Strategy in governments
How to cope with turbulent times and avoid the tyrrany of an eternal present
I've written a piece on how to redesign government's strategy function, based on conversations with various governments around the world,many of which are grappling with how to better handle short, medium and long-term challenges.
I gave an opening talk to the OECD’s annual gathering of centres of government last week, linked to its ‘Government Unstuck’ initiative, on how to run centres - from communications to strategy, efficiency to cross-government techniques and institutional innovation.

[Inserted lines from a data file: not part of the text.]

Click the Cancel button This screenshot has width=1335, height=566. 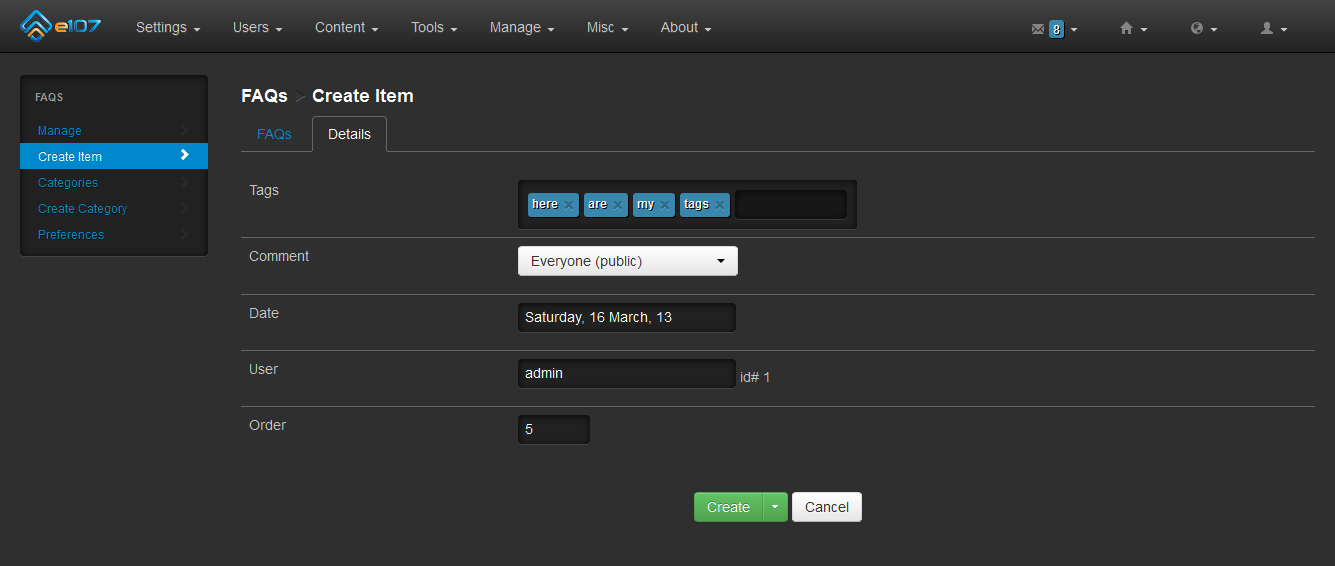(x=826, y=507)
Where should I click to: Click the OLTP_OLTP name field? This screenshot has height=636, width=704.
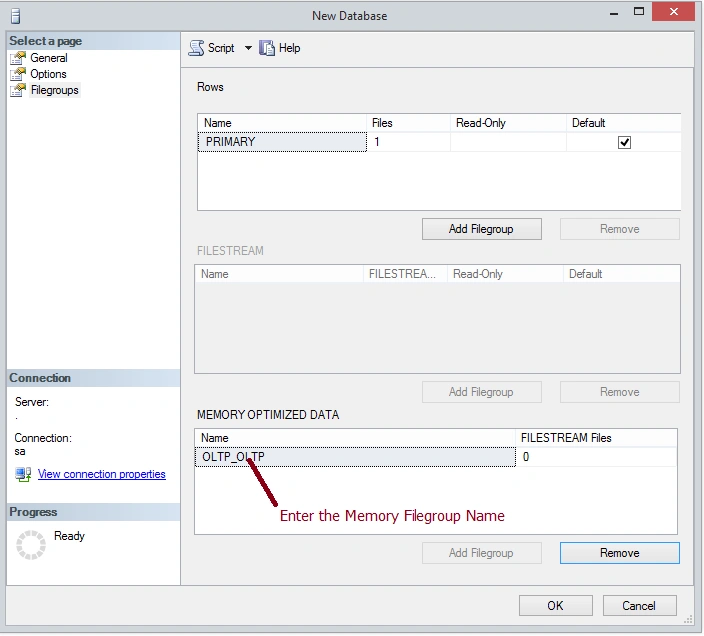coord(355,457)
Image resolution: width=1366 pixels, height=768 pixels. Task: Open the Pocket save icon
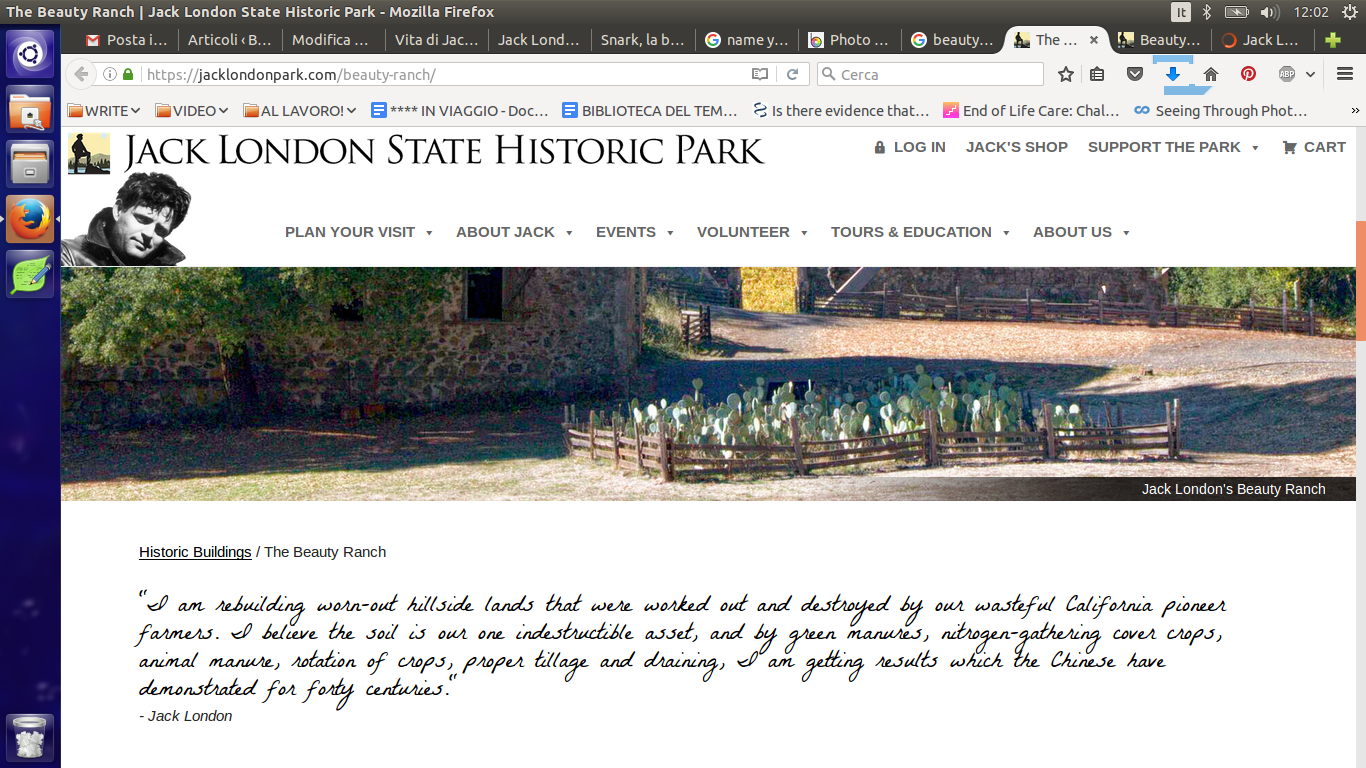[x=1135, y=74]
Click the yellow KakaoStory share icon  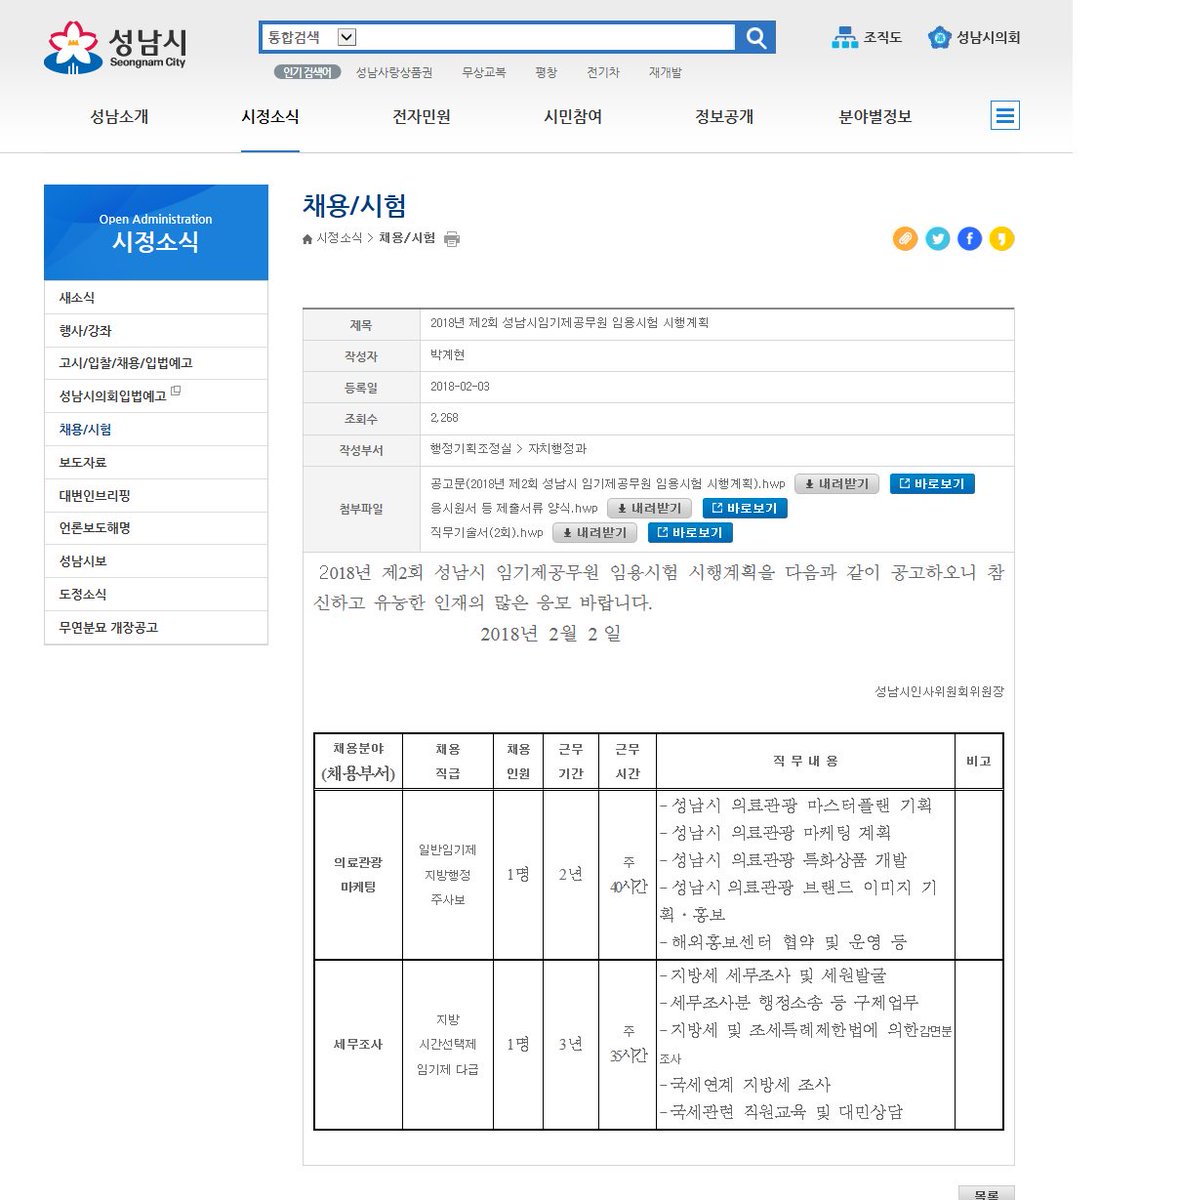[x=1001, y=238]
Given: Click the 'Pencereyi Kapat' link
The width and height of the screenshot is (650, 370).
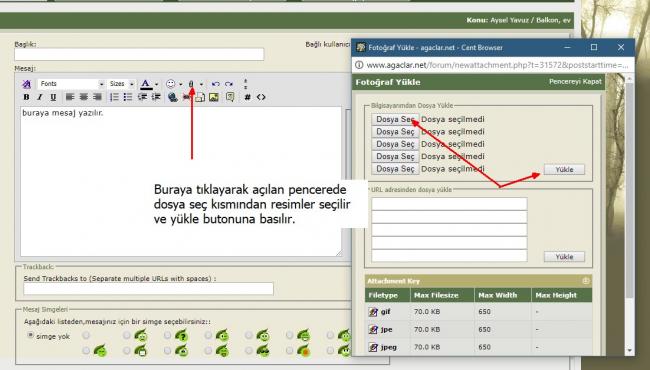Looking at the screenshot, I should [575, 82].
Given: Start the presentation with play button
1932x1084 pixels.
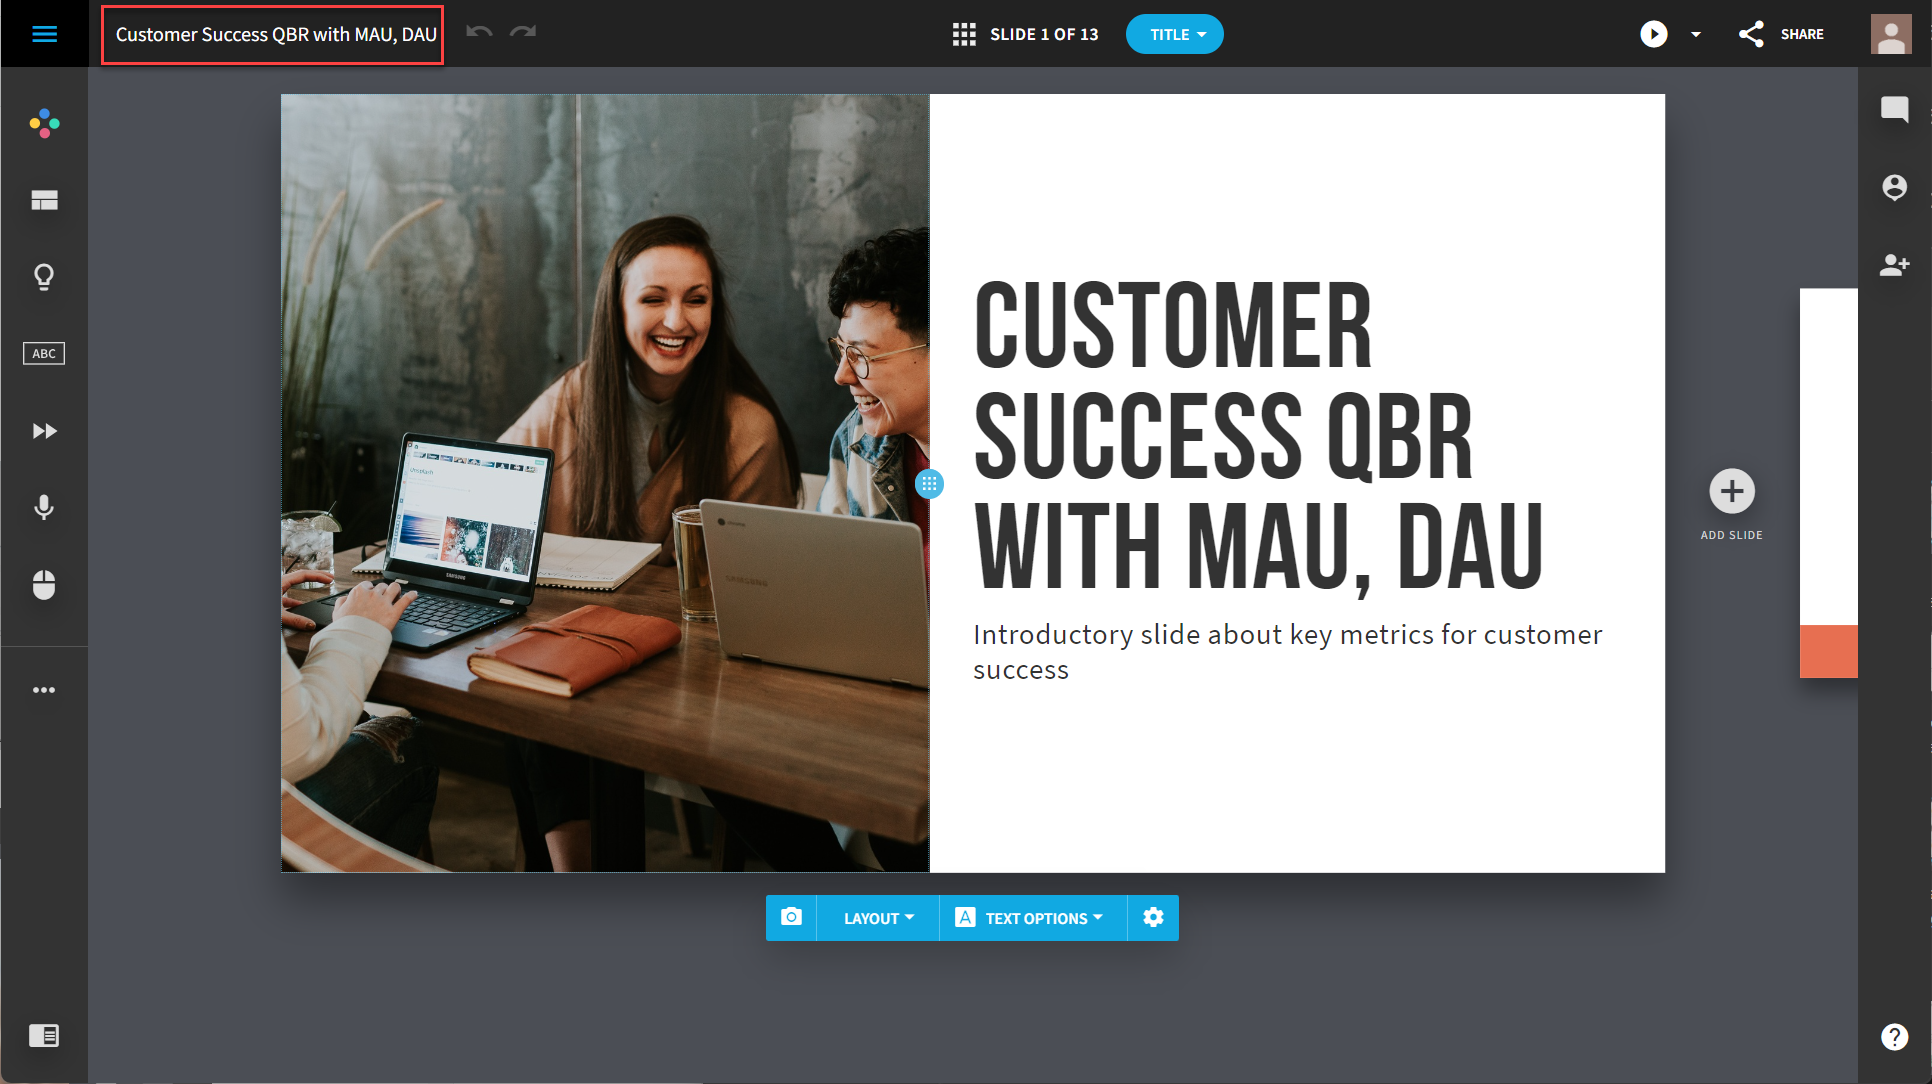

This new paper is part of the answer. It sets out detailed options for any government that is serious about the medium to long-term, including how strategy teams can work much faster than in the past.
The shrinking of time horizons and the almost complete disappearance of strategy in many governments (including the UK) looks quite irresponsible in an era of much longer lives, turbulence and huge challenges such as AI. Luckily many realise this.
You cannot regain trust if you are locked in an eternal present. And you cannot make good choices in the present if you don’t know where you’re headed.
Click here for the full paper: https://tial.org/wp-content/uploads/2026/03/Designing-strategy-for-governments-in-the-late-2020s.pdf


@geoffmulgan, this is a useful articulation of the strategic capacity challenge governments are facing.
What's interesting is how familiar many of these dynamics feel from governance reform work in fragile and conflict-affected contexts. In these environments, strategy rarely fails because of weak analysis or poor design alone. It often falters because the political incentives required to sustain long-term direction are missing.
Technical strategies struggle to endure when coalitions shift, institutional mandates weaken or short-term political pressures dominate.
As political fragmentation increases across Europe, this feels increasingly relevant. The challenge may not only be designing better strategic capabilities, but also understanding how strategy becomes politically durable as incentives become more contested.